GIVEN DATA ::
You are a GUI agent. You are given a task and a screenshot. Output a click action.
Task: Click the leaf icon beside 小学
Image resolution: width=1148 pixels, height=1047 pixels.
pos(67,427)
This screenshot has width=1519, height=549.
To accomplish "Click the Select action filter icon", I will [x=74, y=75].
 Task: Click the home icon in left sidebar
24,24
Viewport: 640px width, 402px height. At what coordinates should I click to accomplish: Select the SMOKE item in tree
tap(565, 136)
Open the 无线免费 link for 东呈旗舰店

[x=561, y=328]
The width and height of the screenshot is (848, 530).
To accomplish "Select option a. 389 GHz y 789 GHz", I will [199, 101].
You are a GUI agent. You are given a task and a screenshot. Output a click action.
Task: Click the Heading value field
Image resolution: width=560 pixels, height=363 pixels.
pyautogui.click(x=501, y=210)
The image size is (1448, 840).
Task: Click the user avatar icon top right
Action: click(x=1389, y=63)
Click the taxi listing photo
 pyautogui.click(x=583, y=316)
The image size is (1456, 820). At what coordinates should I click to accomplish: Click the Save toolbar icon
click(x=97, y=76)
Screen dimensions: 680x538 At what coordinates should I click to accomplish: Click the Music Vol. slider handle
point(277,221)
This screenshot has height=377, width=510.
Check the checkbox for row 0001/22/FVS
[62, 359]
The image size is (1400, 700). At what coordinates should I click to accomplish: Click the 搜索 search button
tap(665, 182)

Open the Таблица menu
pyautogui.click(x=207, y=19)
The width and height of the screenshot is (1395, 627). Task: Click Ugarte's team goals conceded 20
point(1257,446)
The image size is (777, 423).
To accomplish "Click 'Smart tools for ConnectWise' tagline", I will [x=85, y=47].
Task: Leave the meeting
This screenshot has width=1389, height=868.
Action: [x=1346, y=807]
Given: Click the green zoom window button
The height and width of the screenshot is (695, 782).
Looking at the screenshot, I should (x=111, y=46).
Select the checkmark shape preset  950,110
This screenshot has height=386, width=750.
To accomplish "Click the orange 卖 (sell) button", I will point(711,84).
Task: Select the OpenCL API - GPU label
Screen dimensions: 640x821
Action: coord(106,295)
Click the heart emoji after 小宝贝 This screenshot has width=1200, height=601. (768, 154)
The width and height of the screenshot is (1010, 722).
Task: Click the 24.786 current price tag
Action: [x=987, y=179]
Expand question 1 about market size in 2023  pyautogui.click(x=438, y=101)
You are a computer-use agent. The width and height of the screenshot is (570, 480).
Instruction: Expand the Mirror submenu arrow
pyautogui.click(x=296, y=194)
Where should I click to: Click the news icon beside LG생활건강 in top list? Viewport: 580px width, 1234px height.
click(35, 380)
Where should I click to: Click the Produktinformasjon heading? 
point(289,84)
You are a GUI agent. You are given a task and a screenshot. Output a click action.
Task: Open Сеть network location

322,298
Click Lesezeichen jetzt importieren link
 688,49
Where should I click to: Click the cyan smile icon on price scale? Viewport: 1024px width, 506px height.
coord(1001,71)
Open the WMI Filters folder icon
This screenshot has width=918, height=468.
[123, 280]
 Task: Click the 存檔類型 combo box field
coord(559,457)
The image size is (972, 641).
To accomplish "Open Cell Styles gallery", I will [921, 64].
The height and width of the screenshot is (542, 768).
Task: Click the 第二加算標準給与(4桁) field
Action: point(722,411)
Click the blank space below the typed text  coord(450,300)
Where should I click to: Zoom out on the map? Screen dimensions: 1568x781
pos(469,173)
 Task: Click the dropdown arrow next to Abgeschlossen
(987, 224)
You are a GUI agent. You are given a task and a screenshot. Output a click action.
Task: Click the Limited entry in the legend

PROBLEM DETAILS :: Could you reproduce, exactly, every line above from the line with "Image resolution: width=560" to the line with "The image size is (777, 423).", and no other line? Both ends count.

ANSWER FOR THE TASK ::
Image resolution: width=560 pixels, height=363 pixels.
pyautogui.click(x=501, y=210)
The image size is (1448, 840).
Task: Click the user avatar icon top right
Action: click(x=1389, y=63)
Click the taxi listing photo
 pyautogui.click(x=583, y=316)
The image size is (1456, 820). At what coordinates should I click to accomplish: Click the Save toolbar icon
click(x=97, y=76)
Screen dimensions: 680x538 At what coordinates should I click to accomplish: Click the Music Vol. slider handle
point(277,221)
This screenshot has height=377, width=510.
Check the checkbox for row 0001/22/FVS
[62, 359]
The image size is (1400, 700). At what coordinates should I click to accomplish: Click the 搜索 search button
tap(665, 182)

Open the Таблица menu
pyautogui.click(x=207, y=19)
The width and height of the screenshot is (1395, 627). Task: Click Ugarte's team goals conceded 20
point(1257,446)
The image size is (777, 423).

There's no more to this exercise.